Diesel engines include various components that are responsible for pushing fuel from the fuel tank into the injectors, including filters, supply lines and the injectors themselves. When air gets inside these fuel supply parts, your engine could experience some trouble operating at full capacity. To avoid unnecessary problems, it’s essential to know how to bleed your diesel fuel system to flush all air from your engine.
What Is Bleeding an Engine?
Bleeding your diesel engine involves extracting air from inside a car’s fuel system. Diesel fuel systems are designed to maintain pressure ratings from 10,000 pounds per square inch (PSI) to 30,000 PSI. This pressure is necessary to pump the fuel into the engine, allowing it to function correctly. Air can prevent the buildup of sufficient pressure, which hinders the timing of the fuel injection process.

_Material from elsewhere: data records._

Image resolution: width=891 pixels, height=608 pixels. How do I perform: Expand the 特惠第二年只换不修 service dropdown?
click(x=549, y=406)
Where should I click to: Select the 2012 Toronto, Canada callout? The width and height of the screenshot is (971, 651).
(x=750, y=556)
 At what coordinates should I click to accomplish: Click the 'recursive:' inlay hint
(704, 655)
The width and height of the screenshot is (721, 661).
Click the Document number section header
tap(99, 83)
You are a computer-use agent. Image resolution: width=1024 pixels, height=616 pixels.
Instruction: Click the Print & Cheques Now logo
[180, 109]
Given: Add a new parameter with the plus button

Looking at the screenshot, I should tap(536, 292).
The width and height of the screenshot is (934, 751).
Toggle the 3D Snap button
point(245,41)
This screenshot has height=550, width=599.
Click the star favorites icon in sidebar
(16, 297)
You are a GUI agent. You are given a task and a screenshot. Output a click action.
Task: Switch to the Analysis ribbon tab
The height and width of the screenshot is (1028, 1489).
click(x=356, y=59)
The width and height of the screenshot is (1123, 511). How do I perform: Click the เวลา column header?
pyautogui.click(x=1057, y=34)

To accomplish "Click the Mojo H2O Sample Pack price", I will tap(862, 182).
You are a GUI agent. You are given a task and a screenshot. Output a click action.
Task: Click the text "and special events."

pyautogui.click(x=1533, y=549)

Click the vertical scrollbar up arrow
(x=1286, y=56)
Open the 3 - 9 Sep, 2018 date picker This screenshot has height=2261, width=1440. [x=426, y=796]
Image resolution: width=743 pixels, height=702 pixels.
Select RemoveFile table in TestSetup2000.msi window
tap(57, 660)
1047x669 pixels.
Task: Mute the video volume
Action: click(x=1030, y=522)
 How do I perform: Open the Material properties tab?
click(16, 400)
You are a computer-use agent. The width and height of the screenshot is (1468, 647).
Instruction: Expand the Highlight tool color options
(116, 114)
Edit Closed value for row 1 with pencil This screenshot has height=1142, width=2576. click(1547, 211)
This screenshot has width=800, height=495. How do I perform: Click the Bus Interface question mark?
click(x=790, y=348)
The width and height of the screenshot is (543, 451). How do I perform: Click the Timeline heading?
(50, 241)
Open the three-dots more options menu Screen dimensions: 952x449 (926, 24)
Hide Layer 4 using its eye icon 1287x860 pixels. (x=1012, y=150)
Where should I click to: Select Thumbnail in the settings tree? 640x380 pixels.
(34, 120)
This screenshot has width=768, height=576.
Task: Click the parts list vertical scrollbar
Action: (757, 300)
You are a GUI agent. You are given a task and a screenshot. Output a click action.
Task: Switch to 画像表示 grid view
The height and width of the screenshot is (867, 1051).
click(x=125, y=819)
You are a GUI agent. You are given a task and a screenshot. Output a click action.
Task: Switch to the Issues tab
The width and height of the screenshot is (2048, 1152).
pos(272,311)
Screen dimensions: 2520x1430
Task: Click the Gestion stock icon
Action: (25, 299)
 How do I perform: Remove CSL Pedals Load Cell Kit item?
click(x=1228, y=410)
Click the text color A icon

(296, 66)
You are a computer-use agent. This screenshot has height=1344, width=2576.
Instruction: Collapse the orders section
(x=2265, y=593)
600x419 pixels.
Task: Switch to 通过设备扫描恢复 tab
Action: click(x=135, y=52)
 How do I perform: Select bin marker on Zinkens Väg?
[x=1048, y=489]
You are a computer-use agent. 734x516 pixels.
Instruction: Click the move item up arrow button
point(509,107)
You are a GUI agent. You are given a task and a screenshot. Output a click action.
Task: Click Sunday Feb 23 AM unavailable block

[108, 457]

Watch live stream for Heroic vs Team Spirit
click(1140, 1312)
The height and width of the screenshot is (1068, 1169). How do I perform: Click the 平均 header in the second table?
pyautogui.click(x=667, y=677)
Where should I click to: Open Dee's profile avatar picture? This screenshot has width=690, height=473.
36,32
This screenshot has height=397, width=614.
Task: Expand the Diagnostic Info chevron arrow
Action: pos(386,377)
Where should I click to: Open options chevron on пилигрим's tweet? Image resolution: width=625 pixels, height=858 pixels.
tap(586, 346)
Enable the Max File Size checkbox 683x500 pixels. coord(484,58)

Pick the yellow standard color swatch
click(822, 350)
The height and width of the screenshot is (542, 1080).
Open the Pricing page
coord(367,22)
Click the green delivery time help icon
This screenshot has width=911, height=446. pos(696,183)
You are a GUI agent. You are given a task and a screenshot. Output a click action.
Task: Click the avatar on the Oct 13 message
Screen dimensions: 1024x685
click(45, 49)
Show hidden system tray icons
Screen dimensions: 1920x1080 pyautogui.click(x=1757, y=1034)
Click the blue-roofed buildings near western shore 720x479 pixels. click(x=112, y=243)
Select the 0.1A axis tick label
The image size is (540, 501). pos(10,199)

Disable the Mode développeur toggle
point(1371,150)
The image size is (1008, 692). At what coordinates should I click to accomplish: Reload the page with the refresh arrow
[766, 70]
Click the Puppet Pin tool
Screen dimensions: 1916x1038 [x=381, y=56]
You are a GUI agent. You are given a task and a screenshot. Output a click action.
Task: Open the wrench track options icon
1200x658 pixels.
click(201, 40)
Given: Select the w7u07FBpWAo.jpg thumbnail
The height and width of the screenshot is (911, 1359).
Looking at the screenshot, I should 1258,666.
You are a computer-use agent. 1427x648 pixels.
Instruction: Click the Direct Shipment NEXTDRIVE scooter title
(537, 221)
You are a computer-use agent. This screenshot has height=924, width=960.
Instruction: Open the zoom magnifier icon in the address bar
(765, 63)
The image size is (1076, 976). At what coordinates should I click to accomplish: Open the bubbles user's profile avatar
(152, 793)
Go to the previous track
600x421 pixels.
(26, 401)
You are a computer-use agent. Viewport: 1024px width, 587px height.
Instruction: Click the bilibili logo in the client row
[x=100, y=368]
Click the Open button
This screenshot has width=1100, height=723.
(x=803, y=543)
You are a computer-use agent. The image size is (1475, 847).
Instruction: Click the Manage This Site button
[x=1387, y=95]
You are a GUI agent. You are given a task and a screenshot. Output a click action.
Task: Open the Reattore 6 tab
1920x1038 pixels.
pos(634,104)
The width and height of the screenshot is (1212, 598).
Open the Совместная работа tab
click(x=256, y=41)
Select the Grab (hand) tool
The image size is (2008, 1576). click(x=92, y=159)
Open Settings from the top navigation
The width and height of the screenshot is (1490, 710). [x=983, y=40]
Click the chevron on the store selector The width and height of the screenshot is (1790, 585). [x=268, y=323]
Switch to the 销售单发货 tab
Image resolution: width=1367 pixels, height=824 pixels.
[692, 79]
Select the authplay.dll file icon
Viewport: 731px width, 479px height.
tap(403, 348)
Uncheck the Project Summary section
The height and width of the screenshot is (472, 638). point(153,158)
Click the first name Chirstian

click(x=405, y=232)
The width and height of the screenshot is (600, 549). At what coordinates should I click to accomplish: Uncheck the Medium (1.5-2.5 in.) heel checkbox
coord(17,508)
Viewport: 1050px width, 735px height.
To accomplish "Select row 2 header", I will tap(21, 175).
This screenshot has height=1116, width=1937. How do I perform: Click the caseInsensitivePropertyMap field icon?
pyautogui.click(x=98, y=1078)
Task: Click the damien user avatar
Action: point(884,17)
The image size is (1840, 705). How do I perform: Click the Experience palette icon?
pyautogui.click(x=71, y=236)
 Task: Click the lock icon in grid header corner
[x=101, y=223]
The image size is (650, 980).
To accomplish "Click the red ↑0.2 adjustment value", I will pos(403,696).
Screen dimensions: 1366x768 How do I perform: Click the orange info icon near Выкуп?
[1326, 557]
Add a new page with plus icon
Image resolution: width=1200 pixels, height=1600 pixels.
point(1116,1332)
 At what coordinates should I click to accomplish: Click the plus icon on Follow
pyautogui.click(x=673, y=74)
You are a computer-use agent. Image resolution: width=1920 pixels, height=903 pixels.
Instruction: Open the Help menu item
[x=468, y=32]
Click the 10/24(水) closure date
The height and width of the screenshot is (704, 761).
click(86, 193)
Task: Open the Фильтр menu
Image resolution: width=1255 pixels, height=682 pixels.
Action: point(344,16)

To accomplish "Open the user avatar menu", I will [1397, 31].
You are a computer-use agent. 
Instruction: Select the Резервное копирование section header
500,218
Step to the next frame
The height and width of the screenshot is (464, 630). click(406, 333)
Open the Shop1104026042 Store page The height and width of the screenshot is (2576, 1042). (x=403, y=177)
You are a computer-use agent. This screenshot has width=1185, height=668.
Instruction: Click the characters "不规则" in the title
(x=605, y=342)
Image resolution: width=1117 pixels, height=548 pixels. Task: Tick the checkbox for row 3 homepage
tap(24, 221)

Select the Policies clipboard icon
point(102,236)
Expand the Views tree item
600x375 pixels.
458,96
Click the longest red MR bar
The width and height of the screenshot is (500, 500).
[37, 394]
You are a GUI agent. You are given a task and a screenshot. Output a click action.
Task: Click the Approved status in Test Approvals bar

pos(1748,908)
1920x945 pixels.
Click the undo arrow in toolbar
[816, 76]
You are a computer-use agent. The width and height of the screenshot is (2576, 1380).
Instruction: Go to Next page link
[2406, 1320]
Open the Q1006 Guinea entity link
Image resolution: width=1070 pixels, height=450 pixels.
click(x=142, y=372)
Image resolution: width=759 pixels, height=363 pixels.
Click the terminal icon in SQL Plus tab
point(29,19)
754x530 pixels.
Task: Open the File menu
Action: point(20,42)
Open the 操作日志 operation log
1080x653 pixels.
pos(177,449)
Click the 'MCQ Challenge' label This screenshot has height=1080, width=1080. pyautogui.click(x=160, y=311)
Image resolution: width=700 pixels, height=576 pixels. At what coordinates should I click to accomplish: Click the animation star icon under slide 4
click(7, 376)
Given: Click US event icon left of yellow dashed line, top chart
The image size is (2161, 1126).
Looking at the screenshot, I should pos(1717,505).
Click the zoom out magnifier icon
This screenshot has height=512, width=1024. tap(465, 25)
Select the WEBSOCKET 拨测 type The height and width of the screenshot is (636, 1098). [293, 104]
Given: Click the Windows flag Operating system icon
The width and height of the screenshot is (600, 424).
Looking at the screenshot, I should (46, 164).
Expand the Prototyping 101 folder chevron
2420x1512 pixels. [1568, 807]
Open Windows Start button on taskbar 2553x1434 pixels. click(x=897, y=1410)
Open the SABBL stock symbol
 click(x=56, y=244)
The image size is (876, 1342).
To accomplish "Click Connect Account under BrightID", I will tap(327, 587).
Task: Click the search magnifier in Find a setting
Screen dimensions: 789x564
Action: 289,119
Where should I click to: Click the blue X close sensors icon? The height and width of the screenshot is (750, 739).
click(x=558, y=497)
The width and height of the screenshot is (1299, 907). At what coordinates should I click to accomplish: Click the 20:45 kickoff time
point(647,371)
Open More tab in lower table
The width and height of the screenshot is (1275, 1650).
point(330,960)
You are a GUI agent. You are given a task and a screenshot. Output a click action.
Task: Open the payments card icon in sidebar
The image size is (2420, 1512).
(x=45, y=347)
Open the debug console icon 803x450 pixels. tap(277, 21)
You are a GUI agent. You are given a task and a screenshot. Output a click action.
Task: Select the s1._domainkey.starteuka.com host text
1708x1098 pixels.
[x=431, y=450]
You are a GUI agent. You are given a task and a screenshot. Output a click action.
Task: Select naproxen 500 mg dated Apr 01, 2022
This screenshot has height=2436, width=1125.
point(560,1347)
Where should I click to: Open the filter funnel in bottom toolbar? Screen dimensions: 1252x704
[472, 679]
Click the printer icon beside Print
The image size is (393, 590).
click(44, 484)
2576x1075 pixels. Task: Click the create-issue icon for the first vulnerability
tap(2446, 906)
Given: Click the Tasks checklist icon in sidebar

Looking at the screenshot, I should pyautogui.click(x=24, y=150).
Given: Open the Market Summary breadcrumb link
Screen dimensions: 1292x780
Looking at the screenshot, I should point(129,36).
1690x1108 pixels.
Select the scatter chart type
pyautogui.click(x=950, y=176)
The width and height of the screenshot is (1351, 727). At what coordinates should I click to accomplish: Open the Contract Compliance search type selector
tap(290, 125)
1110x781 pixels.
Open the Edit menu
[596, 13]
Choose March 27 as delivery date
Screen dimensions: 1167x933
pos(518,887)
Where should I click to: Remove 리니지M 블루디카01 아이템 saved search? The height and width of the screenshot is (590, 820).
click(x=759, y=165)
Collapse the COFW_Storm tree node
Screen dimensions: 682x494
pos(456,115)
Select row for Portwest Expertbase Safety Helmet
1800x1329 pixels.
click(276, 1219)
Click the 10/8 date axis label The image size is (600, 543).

This presence of air bubbles within a diesel fuel system is known as an airlock. Airlocks commonly occur following routine maintenance to the fuel line, fuel filter replacements or when your fuel tank runs out of fuel. Bleeding your engine after these occurrences will ensure it runs at its best. While many modern vehicles are equipped with self-bleeding capabilities, a manual bleed is often a safer option.
Symptoms of an Air-Locked Engine
Your engine requires a steady supply of high-quality fuel, which the fuel system is responsible for providing. When air gets into your gas or diesel system and makes it more challenging to supply clean fuel, your engine’s performance can become compromised.
In most cases, you’ll have a good idea of when an airlock is likely to occur. You’ve either run the tank dry, replaced your fuel filter or adjusted your fuel line. Airlocks can also happen when there is a small leak in your fuel system. If you aren’t sure whether you have a leak, keep an eye out for some of these common symptoms of an airlock in a diesel fuel system’s engine:
- Running with poor efficiency
- Starting roughly or not at all
- Not reaching full power
- Releasing black smoke
How to Bleed Air Out of a Diesel Fuel System
Bleeding the air out of your fuel system requires forcing fuel through and pushing the trapped air out. Typically, bleeding most engines requires following a specific order, usually starting with the secondary filter before moving to the injector pump and injectors. Make sure you refer to your vehicle’s manual, which will greatly help you understand your system’s specific ins and outs.
If you’ve run out of fuel, ensure you add some before starting. Once you’re ready to go, you can follow the steps outlined below:
- Cover all venting units to prevent spills.
- Locate and open the bleed plug on your secondary filter.
- Open the fuel supply valve.
- Use the manual pump to prime your diesel engine by pushing fuel through your system.
- Pump multiple times until you see a steady flow of fuel.
- Tighten the bleed plug.
- Attempt to start your engine and evaluate its condition.
- Repeat steps for the primary filter, fuel pump and injection lines if the engine doesn’t start or runs poorly.